Using different regression techniques, following the nature of the dependent variables, I assessed the trends of several proxies of SC for each considered country in the period between 1980 and 2005. Following a broadly accepted approach in the literature (Paxton 1999; Costa and Kahn 2003), I used the following variables: trust in individuals, membership ed unpaid voluntary work in eighteen different voluntary organizations and confidence in ten institutions. Results are quite innovative for at least two reasons. First, contemporary literature largely focused on trends in USA. This is mainly due to the fact that for USA there exist large data-bases allowing such analyses for longer periods of time (for example the US GSS). Second, when compared to the debate on the Easterlin paradox, my results suggest that we can not discard the hypothesis that trends of SC are an important determinant of trends of SWB. Nonetheless, I stress that in present work I am not performing a causal analysis, rather I am assessing SC and SWB trends noticing that in each country signs of SC trends are concordant with signs of SWB trends. If such evidence would be supported by future research on causal relationship, we could say that USA do not represent a “puzzling outlier” since “income growth is desirable as far as it is not associated with a deterioration of SC.” Footnote 24 For the time being, the question whether SC trends can help to explain SWB trends remains open and asks for further and deeper research.
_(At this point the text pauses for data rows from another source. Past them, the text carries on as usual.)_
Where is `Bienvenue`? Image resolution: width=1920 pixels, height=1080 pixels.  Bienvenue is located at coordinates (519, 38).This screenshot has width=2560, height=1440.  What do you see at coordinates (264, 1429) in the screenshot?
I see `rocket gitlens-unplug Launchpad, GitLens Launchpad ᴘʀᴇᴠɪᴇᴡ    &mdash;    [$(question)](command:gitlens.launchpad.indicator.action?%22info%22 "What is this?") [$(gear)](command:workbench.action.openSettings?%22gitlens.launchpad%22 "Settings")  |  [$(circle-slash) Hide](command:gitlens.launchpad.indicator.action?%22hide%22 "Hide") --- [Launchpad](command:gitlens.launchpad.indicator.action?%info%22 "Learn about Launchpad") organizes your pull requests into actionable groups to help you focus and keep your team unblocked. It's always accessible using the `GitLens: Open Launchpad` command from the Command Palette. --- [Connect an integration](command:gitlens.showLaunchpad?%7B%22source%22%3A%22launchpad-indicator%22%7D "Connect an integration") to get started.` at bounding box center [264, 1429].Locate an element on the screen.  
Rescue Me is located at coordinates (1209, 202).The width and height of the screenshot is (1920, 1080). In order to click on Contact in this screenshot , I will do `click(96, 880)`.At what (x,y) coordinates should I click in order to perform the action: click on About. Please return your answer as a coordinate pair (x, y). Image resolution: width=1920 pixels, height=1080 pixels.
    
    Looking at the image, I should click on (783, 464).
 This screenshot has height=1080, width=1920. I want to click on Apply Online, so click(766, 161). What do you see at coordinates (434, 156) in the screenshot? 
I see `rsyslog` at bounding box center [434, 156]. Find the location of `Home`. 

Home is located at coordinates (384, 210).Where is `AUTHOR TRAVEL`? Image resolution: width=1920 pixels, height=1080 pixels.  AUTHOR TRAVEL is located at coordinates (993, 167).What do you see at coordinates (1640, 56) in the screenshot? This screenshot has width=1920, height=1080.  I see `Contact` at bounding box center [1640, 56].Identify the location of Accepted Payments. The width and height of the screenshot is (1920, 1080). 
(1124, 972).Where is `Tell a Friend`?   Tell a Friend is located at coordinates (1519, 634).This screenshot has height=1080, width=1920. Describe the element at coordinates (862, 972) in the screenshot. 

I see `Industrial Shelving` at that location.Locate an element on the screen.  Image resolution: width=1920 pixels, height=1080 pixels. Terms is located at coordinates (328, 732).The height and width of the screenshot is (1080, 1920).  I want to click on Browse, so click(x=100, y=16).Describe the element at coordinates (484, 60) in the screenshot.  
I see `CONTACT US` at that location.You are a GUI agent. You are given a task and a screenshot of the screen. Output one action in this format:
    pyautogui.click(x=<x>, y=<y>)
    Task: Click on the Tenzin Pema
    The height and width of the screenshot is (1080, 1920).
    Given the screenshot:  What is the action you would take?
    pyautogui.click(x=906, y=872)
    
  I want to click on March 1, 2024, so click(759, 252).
Summarizing, my findings are the following:

  1. 1.

    Trends of relational SC in Australia, Canada, Japan and western Europe are generally positive;

  2. 2.

    Between the beginning of 1980s and the second half of the 2000s, people’s confidence in the judicial system, religious institutions, parliament and civil service in all the considered countries has been declining. The only exception is Italy, whose trends are mainly positive. Nonetheless, also in that case there are some changing signs starting from 1990s;

  3. 3.

    trends of relational SC are positively correlated with trends of the two most common proxies of SWB: happiness and life satisfaction. This relationship holds in 14 out of 16 countries. Thus, the hypothesis that SC trends can help to explain SWB trends can not be rejected.

Further two more general aspects arise from present work. The first one is that in many of the considered countries, the end of 1990s represent turning point. Indeed, many trends change or even revert in this period probably reflecting some deeper phenomena affecting western societies in that period. A second interesting point is that SC changes over time even in a relatively short term. This suggests that SC is not crystallized, but actually it is possible to affect it with proper policies. In other words, if trends of SC are correlated with trends of SWB, it is possible to pursue higher quality of life by enacting proper pro-SC policies.

Concluding, present research shows that some of the richest and more modern societies in the world are following different patterns from the American one in terms of both SC and SWB. While the crisis of the confidence in some institutions seems to be widespread, present study shows that SC and SWB in richer countries are not deemed to erosion or stagnation. Differences in trends within the sample of considered countries, suggests that the quality of the development process matters in determining both SC and SWB. The evidence I provided shows that Scandinavian countries rank better than other European and Anglosaxon countries in terms of evolution of social relationships and well-being.

Nonetheless, it is worth being prudent since these figures need further investigation simply providing evidence of correlations among trends. For the time being, present results push future research in the following directions: (1) to enlarge present research to discover trends for other countries; (2) to investigate why US is experiencing such different trends. Which forces pushed toward an increasing erosion of SC in US? (3) Why did the trend of SC and SWB in some countries radically revert after 2000? (4) Do SC trends explain SWB trends in Europe?